[Available data]
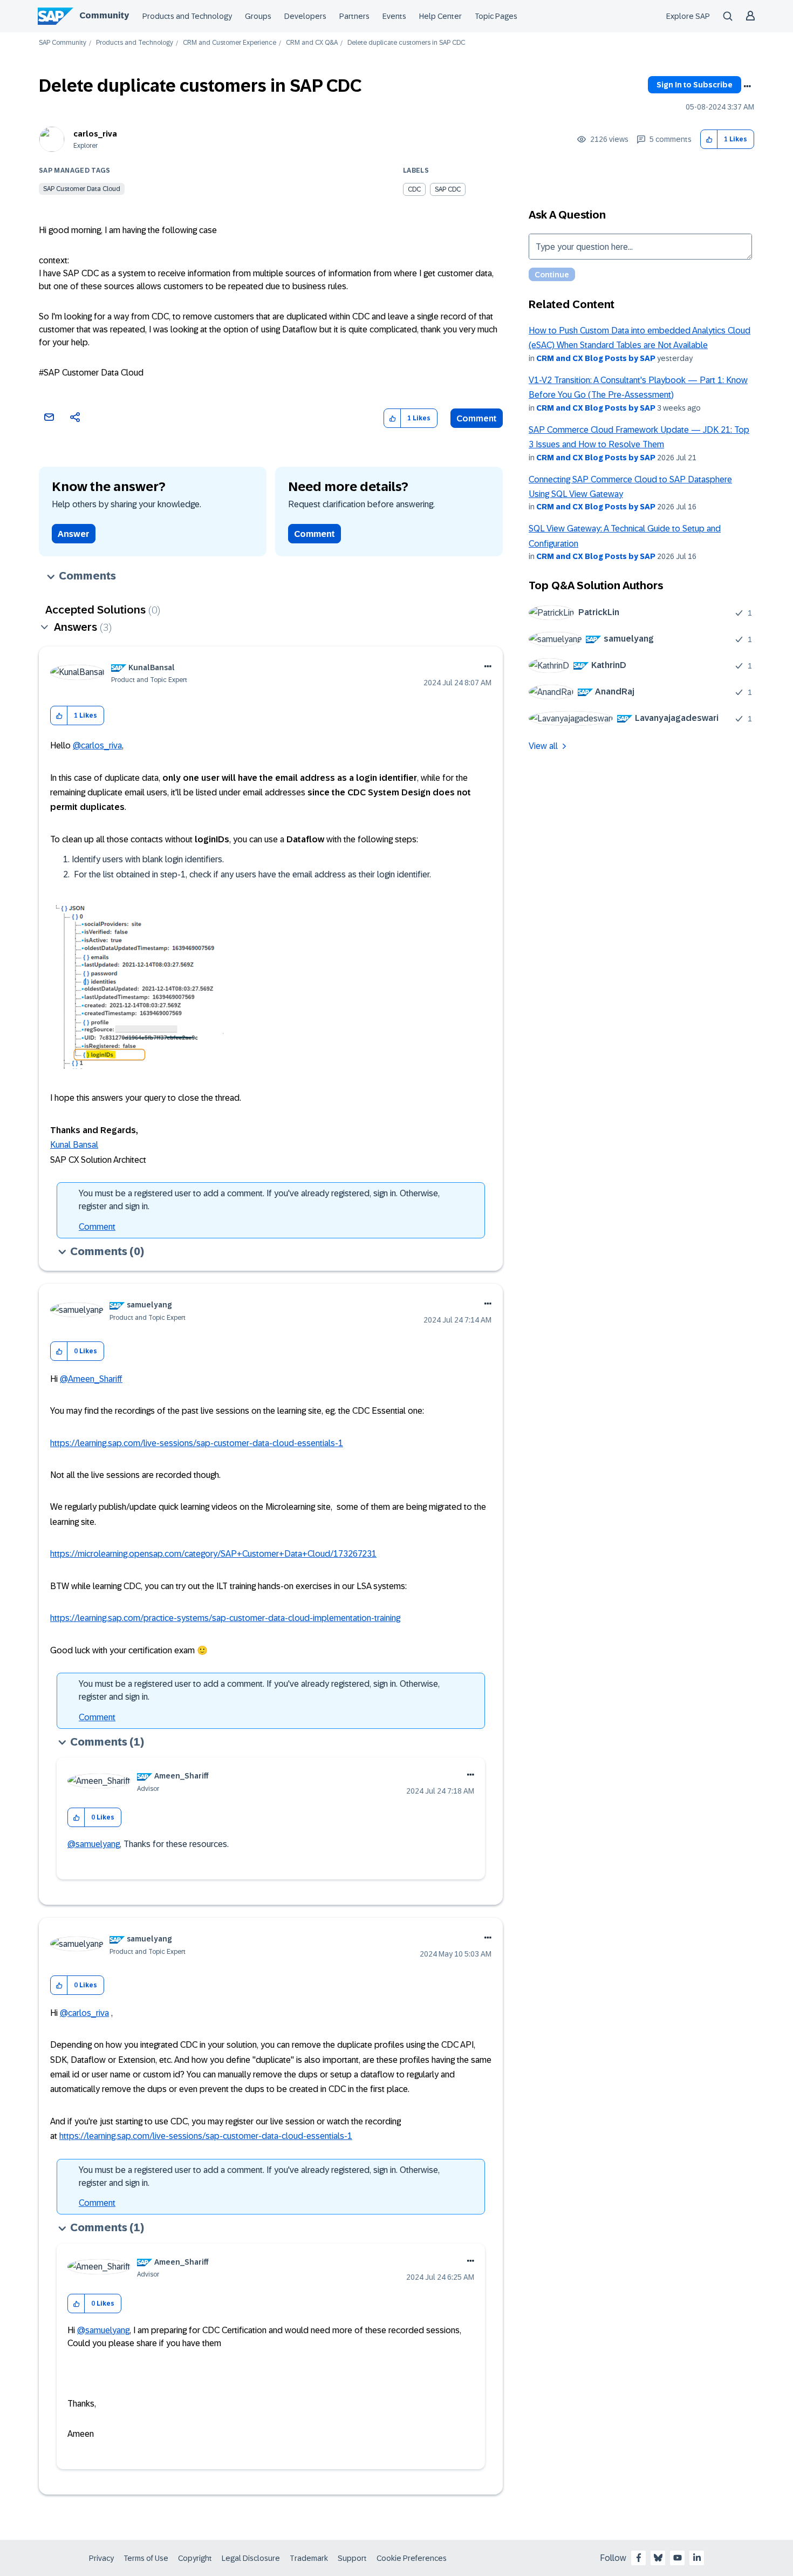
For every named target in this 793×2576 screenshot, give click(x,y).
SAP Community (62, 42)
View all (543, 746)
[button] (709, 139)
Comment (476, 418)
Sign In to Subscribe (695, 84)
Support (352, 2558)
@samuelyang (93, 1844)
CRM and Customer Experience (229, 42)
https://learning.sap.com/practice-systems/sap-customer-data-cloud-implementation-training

[Action item] Pictures are to be left out; everything else in the records gets retyped exactly.

[Solution to this exercise]
For every named target in this 793×2576 screenshot, give click(x,y).
SAP Community (62, 42)
View all (543, 746)
[button] (709, 139)
Comment (476, 418)
Sign In to Subscribe (695, 84)
Support (352, 2558)
@samuelyang (93, 1844)
CRM and Customer Experience (229, 42)
https://learning.sap.com/practice-systems/sap-customer-data-cloud-implementation-training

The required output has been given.